Qué dice la acusación judicial de Estados Unidos que señala a Raúl Castro por homicidio en el derribo de aviones civiles
El expediente judicial reconstruye cómo, según los fiscales, el régimen cubano organizó durante meses una operación de inteligencia y seguimiento para identificar los movimientos de Hermanos al Rescate, infiltrar espías en Miami y preparar una respuesta militar contra los vuelos de la organización.
El documento sostiene que la decisión de derribar las avionetas se tomó después de que Hermanos al Rescate realizara vuelos sobre Cuba durante enero de 1996 para arrojar panfletos vinculados con la democracia y los derechos humanos. Según los fiscales, esas acciones provocaron una reacción directa del régimen cubano.

La acusación afirma que, tras esos vuelos, Raúl Castro mantuvo reuniones con mandos militares y autorizó “acciones decisivas y letales” contra las aeronaves de la organización.
El expediente describe además la estructura de mando del sistema militar cubano de aquella época. Señala que Raúl Castro ocupó durante décadas el cargo de ministro de las Fuerzas Armadas Revolucionarias y que todas las decisiones militares importantes pasaban por esa cadena de comando. Según el documento, las órdenes relacionadas con operaciones letales debían escalar hasta la conducción política y militar encabezada por Fidel y Raúl Castro.
Uno de los elementos más extensos de la acusación está vinculado a las actividades de espionaje realizadas en el sur de Florida. El texto sostiene que la inteligencia cubana desplegó agentes encubiertos para infiltrarse en organizaciones del exilio cubano y obtener información sobre Hermanos al Rescate.
Entre los nombres mencionados aparecen René González y Juan Pablo Roque, señalados como integrantes de la llamada Red Avispa. Según la acusación, ambos se hicieron pasar por pilotos desertores y lograron integrarse al entorno de la organización radicada en Miami.
La fiscalía afirma que esos agentes transmitían información detallada a La Habana sobre vuelos programados, características de las aeronaves y movimientos de pilotos. El documento también sostiene que la inteligencia cubana ordenó a sus infiltrados no subir a las avionetas previstas para finales de febrero de 1996, un dato que los fiscales utilizan para sostener que el ataque ya estaba planificado.
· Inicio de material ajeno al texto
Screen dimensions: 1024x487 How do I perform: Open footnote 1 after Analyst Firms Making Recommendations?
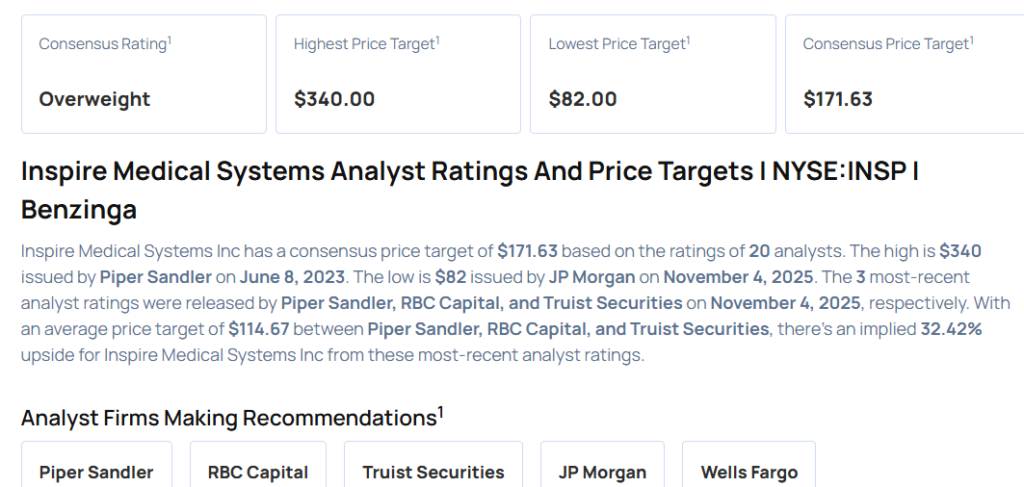(440, 411)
El expediente identifica esa operación de inteligencia con el nombre “Operación Escorpión”. Según el texto judicial, el objetivo era fortalecer la capacidad de respuesta del régimen cubano frente a las actividades de Hermanos al Rescate y anticipar posibles vuelos vinculados con protestas opositoras dentro de la isla.

La acusación también contextualiza la situación política y económica que atravesaba Cuba durante la década de 1990. El documento menciona el colapso de la Unión Soviética y la crisis económica posterior como parte del escenario que impulsó un aumento de la migración marítima desde la isla hacia Estados Unidos.
En ese contexto, Hermanos al Rescate realizaba vuelos para localizar balsas y embarcaciones precarias de migrantes cubanos perdidos en el estrecho de Florida. Con el tiempo, la organización amplió sus actividades y comenzó a respaldar grupos opositores cubanos.
Los fiscales sostienen que la dictadura cubana interpretó esas acciones como una amenaza política. El documento menciona especialmente el apoyo que Hermanos al Rescate brindaba al grupo disidente Concilio Cubano, que planeaba realizar reuniones opositoras dentro de la isla en febrero de 1996.
Según la acusación, la inteligencia cubana buscó impedir tanto esas reuniones como los vuelos de apoyo organizados desde Miami. Para ello, la Fuerza Aérea cubana realizó ejercicios de entrenamiento destinados a localizar e interceptar avionetas civiles de baja velocidad similares a las utilizadas por Hermanos al Rescate.